If the internet connection permitted, I'd upload some photos from the party I attended yesterday. It was a ceremony thrown by a Chadian man living here in Ndele who had been captured by the rebels when he went to visit his wife and kids in Chad. He was so thankful to Allah to have been released that he bought a cow for the neighborhood to enjoy. We women sat on mats spread across two courtyards and inside the house of a relative of the man, a recent divorcee who had followed her husband here from Ndjamena. They had prepared platter upon platter of delicious food, including things I didn't even know it was possible to obtain in Ndele. (I think the man probably brought some goods back with him from Chad, where more products are available.)
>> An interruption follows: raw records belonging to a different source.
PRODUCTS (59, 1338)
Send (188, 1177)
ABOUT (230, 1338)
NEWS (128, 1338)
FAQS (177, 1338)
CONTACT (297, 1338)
When a foreigner like me shows up at such a gathering, there is usually one outgoing woman among the group who takes it upon herself to try to communicate with the stranger, while the others sit and listen. The hostess, a beautiful woman with movie star teeth (most people here have broken, brown teeth) that she flashed when she smiled, was such a woman, and I struggled to align my Koranic Arabic with her Chadic Arabic. Some words are the same – “lahm” for meat – others are similar - “tayarah” instead of “ta-ira” for airplane – and others are quite different – “kwayyis” instead of “jayyid” for good. As frustrating as it can be, I find such intense efforts to communicate exhilarating too. I departed the gathering bathing in thankfulness: thankful for people like her, who welcome a stranger with friendly laughter, and thankful for those exciting moments when I squeezed some Arabic out of my receding memory.
That night I couldn't sleep, hepped up on the afternoon's glasses of sweet-sweet tea (Southern sweet tea tastes bitter compared to this stuff). And the wind, a whistling, insistent wind like Marseille's mistral, returned, flapping the curtains noisily and sending the neighborhood dogs into barking, whining frenzies.